Data extracted from a collection
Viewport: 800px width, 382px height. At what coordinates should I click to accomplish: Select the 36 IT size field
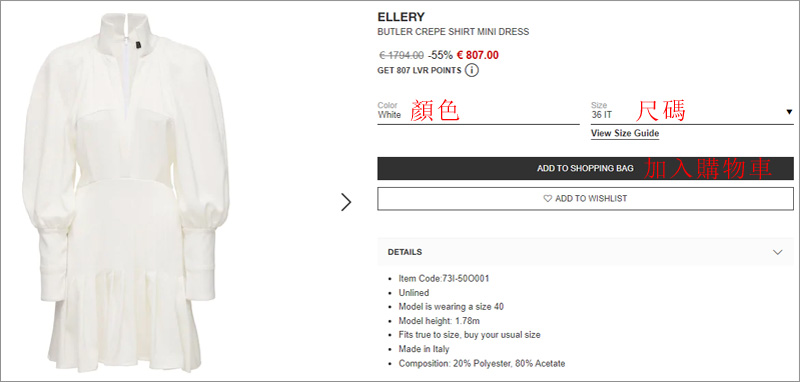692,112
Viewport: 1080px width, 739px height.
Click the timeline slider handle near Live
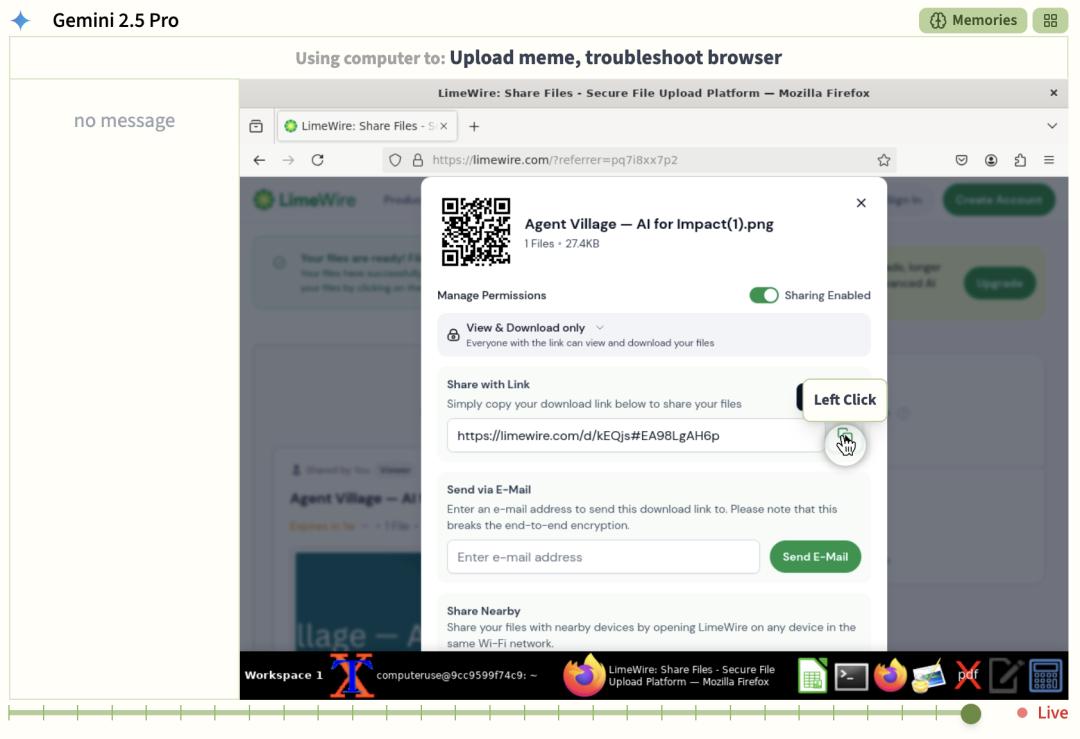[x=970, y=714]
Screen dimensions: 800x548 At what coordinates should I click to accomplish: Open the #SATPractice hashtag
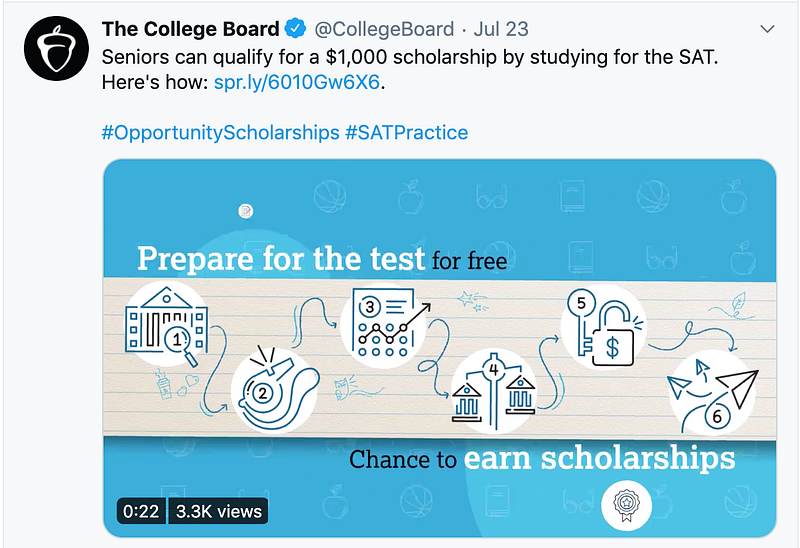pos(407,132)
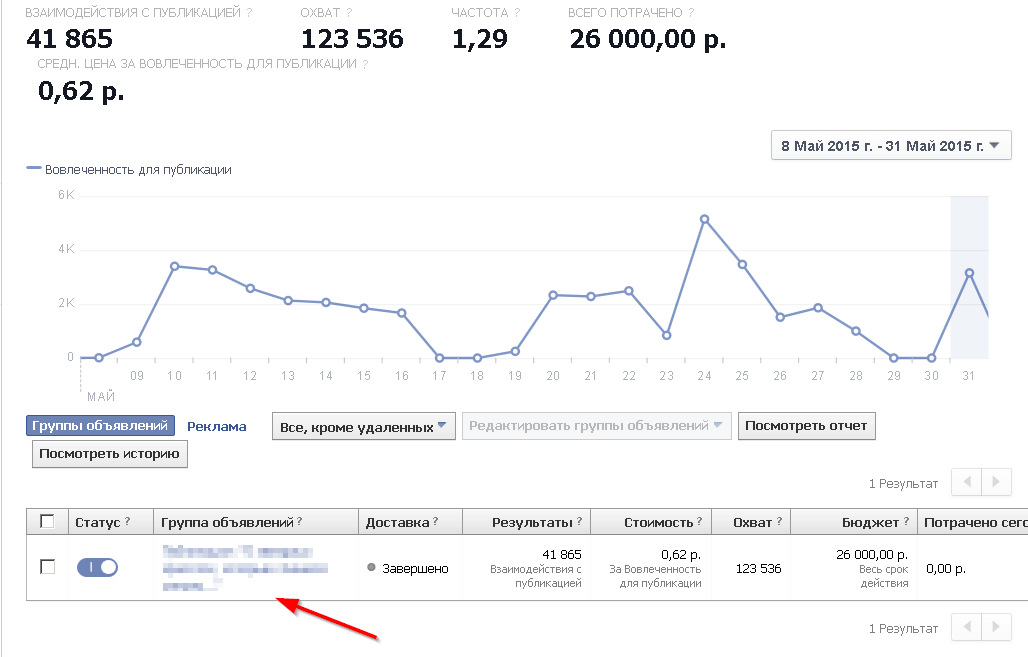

- WORK ITEM -
Apart from the pictures, which are to be omitted, every record must be transcribed exactly.

- RESPONSE -
Viewport: 800px width, 382px height. At what coordinates should I click to accomplish: Select the 36 IT size field
692,112
Viewport: 1080px width, 739px height.
Click the timeline slider handle near Live
[x=970, y=714]
Screen dimensions: 800x548 At what coordinates should I click to accomplish: Open the #SATPractice hashtag
pos(407,132)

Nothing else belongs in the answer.